** DATA follows **
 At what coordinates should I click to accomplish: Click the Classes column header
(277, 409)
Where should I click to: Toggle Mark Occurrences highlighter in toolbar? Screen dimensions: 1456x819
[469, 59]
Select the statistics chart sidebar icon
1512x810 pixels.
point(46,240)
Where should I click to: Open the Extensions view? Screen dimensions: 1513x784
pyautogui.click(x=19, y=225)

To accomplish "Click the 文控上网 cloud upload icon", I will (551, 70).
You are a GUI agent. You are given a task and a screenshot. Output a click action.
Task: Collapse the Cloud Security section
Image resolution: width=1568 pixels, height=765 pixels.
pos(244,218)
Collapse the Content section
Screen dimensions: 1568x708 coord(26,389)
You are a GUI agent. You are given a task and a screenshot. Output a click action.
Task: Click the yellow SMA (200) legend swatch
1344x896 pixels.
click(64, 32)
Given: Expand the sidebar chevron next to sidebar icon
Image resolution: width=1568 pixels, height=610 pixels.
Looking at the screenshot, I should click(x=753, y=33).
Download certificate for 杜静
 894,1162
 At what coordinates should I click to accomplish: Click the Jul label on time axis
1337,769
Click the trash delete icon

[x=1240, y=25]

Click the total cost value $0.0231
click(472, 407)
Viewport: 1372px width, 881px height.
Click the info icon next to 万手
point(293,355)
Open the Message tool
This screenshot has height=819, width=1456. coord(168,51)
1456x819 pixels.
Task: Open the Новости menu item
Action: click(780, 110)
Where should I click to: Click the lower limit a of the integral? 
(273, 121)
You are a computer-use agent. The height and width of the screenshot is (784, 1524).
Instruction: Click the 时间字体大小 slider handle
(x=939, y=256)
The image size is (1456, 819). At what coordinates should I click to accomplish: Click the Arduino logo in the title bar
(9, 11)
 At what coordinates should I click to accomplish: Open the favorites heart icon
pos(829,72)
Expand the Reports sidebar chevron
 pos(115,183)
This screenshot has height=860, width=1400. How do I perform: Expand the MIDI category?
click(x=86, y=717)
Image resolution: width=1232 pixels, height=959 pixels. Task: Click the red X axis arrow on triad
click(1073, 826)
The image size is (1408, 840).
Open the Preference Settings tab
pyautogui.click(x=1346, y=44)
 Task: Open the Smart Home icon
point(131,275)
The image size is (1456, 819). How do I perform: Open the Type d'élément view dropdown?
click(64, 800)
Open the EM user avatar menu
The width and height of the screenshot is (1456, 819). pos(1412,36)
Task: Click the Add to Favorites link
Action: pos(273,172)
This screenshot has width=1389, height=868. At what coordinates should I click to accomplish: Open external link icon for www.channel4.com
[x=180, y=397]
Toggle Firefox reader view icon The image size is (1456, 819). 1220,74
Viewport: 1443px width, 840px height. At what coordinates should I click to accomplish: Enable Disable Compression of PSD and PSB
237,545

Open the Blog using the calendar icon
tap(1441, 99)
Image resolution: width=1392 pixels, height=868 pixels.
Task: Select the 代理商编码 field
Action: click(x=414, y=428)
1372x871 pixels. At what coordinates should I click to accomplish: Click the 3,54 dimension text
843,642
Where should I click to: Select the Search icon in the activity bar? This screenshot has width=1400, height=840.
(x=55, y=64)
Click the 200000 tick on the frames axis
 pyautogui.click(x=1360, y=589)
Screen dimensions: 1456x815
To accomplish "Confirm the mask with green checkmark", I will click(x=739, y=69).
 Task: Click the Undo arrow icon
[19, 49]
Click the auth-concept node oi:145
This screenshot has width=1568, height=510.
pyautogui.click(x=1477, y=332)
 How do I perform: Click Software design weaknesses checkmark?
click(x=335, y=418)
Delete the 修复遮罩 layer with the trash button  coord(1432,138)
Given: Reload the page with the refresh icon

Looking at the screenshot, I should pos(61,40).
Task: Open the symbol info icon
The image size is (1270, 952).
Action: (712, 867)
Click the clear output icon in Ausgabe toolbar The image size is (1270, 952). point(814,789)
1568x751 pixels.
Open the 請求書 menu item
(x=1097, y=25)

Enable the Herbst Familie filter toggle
** End of DATA **
WHAT TO WORK ON: Exactly as shown, give every record again.

OUTPUT:
 At what coordinates should I click to accomplish: Click the Classes column header
(277, 409)
Where should I click to: Toggle Mark Occurrences highlighter in toolbar? Screen dimensions: 1456x819
[469, 59]
Select the statistics chart sidebar icon
1512x810 pixels.
point(46,240)
Where should I click to: Open the Extensions view? Screen dimensions: 1513x784
pyautogui.click(x=19, y=225)

To accomplish "Click the 文控上网 cloud upload icon", I will (551, 70).
You are a GUI agent. You are given a task and a screenshot. Output a click action.
Task: Collapse the Cloud Security section
Image resolution: width=1568 pixels, height=765 pixels.
pos(244,218)
Collapse the Content section
Screen dimensions: 1568x708 coord(26,389)
You are a GUI agent. You are given a task and a screenshot. Output a click action.
Task: Click the yellow SMA (200) legend swatch
1344x896 pixels.
click(64, 32)
Given: Expand the sidebar chevron next to sidebar icon
Image resolution: width=1568 pixels, height=610 pixels.
Looking at the screenshot, I should click(x=753, y=33).
Download certificate for 杜静
 894,1162
 At what coordinates should I click to accomplish: Click the Jul label on time axis
1337,769
Click the trash delete icon

[x=1240, y=25]

Click the total cost value $0.0231
click(472, 407)
Viewport: 1372px width, 881px height.
Click the info icon next to 万手
point(293,355)
Open the Message tool
This screenshot has height=819, width=1456. coord(168,51)
1456x819 pixels.
Task: Open the Новости menu item
Action: click(780, 110)
Where should I click to: Click the lower limit a of the integral? 
(273, 121)
You are a computer-use agent. The height and width of the screenshot is (784, 1524).
Instruction: Click the 时间字体大小 slider handle
(x=939, y=256)
The image size is (1456, 819). At what coordinates should I click to accomplish: Click the Arduino logo in the title bar
(9, 11)
 At what coordinates should I click to accomplish: Open the favorites heart icon
pos(829,72)
Expand the Reports sidebar chevron
 pos(115,183)
This screenshot has height=860, width=1400. How do I perform: Expand the MIDI category?
click(x=86, y=717)
Image resolution: width=1232 pixels, height=959 pixels. Task: Click the red X axis arrow on triad
click(1073, 826)
The image size is (1408, 840).
Open the Preference Settings tab
pyautogui.click(x=1346, y=44)
 Task: Open the Smart Home icon
point(131,275)
The image size is (1456, 819). How do I perform: Open the Type d'élément view dropdown?
click(64, 800)
Open the EM user avatar menu
The width and height of the screenshot is (1456, 819). pos(1412,36)
Task: Click the Add to Favorites link
Action: pos(273,172)
This screenshot has width=1389, height=868. At what coordinates should I click to accomplish: Open external link icon for www.channel4.com
[x=180, y=397]
Toggle Firefox reader view icon The image size is (1456, 819). 1220,74
Viewport: 1443px width, 840px height. At what coordinates should I click to accomplish: Enable Disable Compression of PSD and PSB
237,545

Open the Blog using the calendar icon
tap(1441, 99)
Image resolution: width=1392 pixels, height=868 pixels.
Task: Select the 代理商编码 field
Action: click(x=414, y=428)
1372x871 pixels. At what coordinates should I click to accomplish: Click the 3,54 dimension text
843,642
Where should I click to: Select the Search icon in the activity bar? This screenshot has width=1400, height=840.
(x=55, y=64)
Click the 200000 tick on the frames axis
 pyautogui.click(x=1360, y=589)
Screen dimensions: 1456x815
To accomplish "Confirm the mask with green checkmark", I will click(x=739, y=69).
 Task: Click the Undo arrow icon
[19, 49]
Click the auth-concept node oi:145
This screenshot has width=1568, height=510.
pyautogui.click(x=1477, y=332)
 How do I perform: Click Software design weaknesses checkmark?
click(x=335, y=418)
Delete the 修复遮罩 layer with the trash button  coord(1432,138)
Given: Reload the page with the refresh icon

Looking at the screenshot, I should pos(61,40).
Task: Open the symbol info icon
The image size is (1270, 952).
Action: (712, 867)
Click the clear output icon in Ausgabe toolbar The image size is (1270, 952). point(814,789)
1568x751 pixels.
Open the 請求書 menu item
(x=1097, y=25)

Enable the Herbst Familie filter toggle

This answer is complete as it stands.